» What the task asks
Write out every record exactly as it appears. Skip the pictures.

========================

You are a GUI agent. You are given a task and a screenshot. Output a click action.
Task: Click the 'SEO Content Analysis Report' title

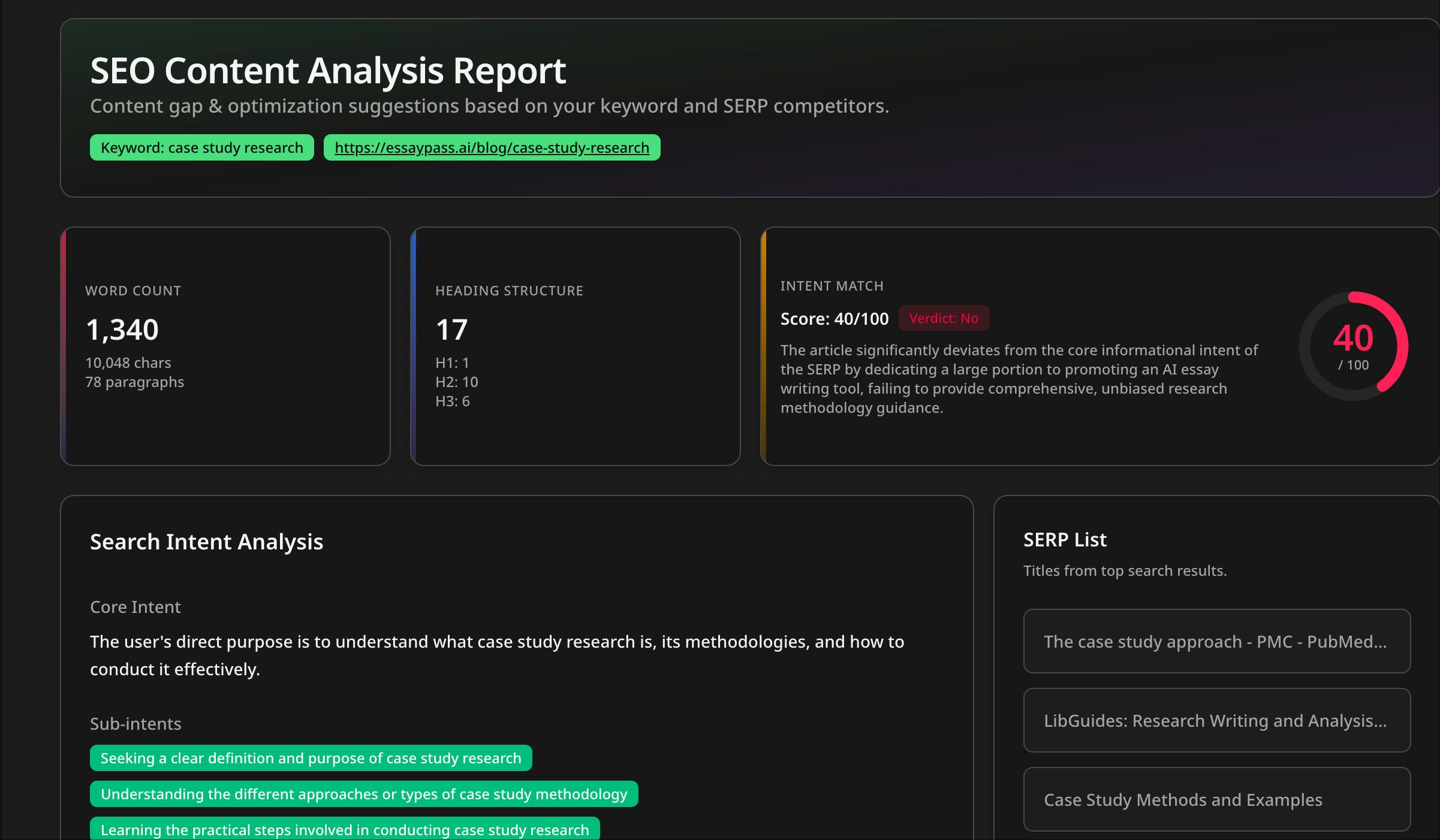tap(327, 71)
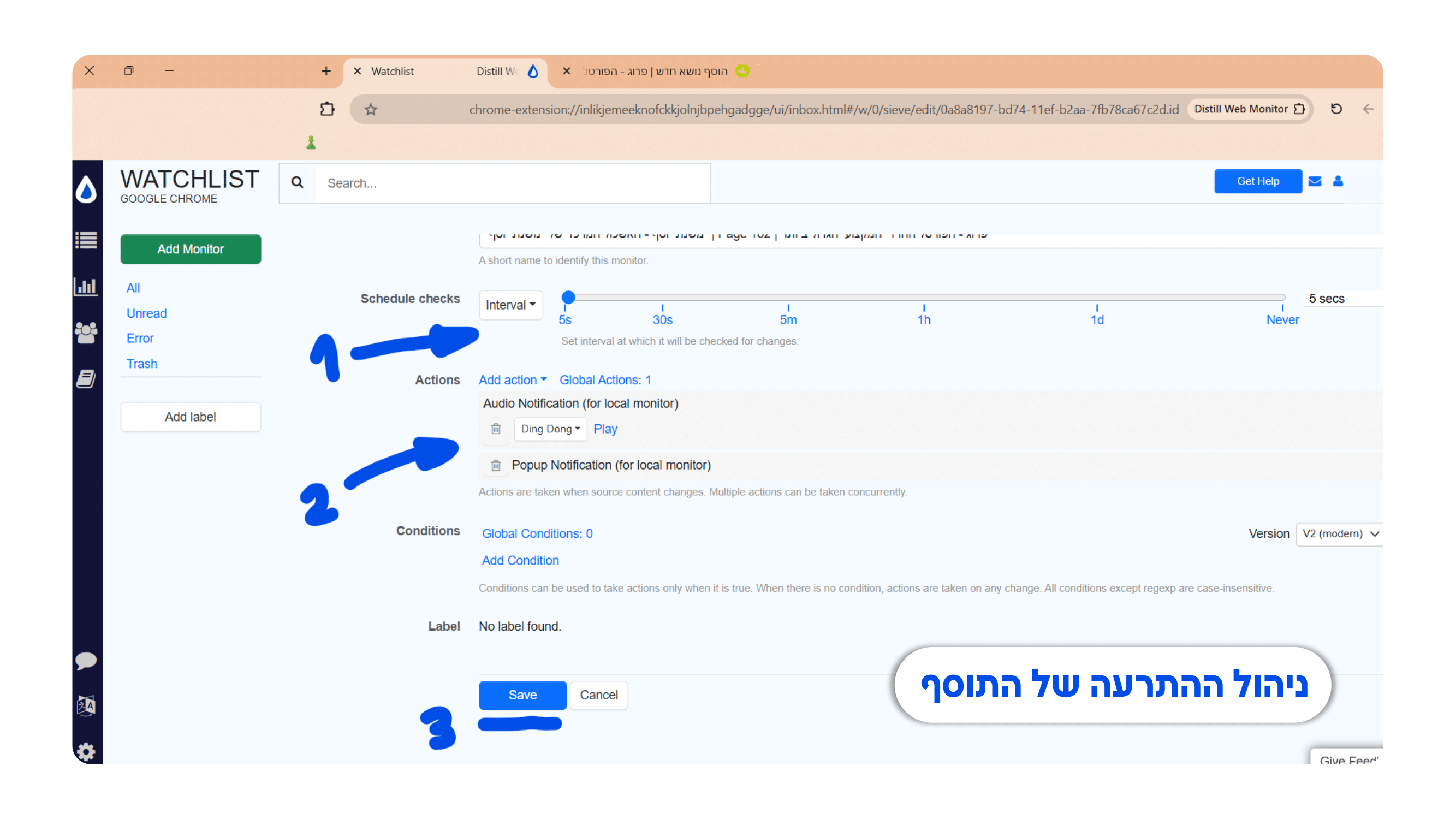Click the user account icon top right
The width and height of the screenshot is (1456, 819).
(x=1339, y=181)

========================

» Answer section
You are a GUI agent. You are given a task and a screenshot. Output a click action.
Task: Click the 'SEO Content Analysis Report' title

tap(327, 71)
Click the user account icon top right
The width and height of the screenshot is (1456, 819).
(x=1339, y=181)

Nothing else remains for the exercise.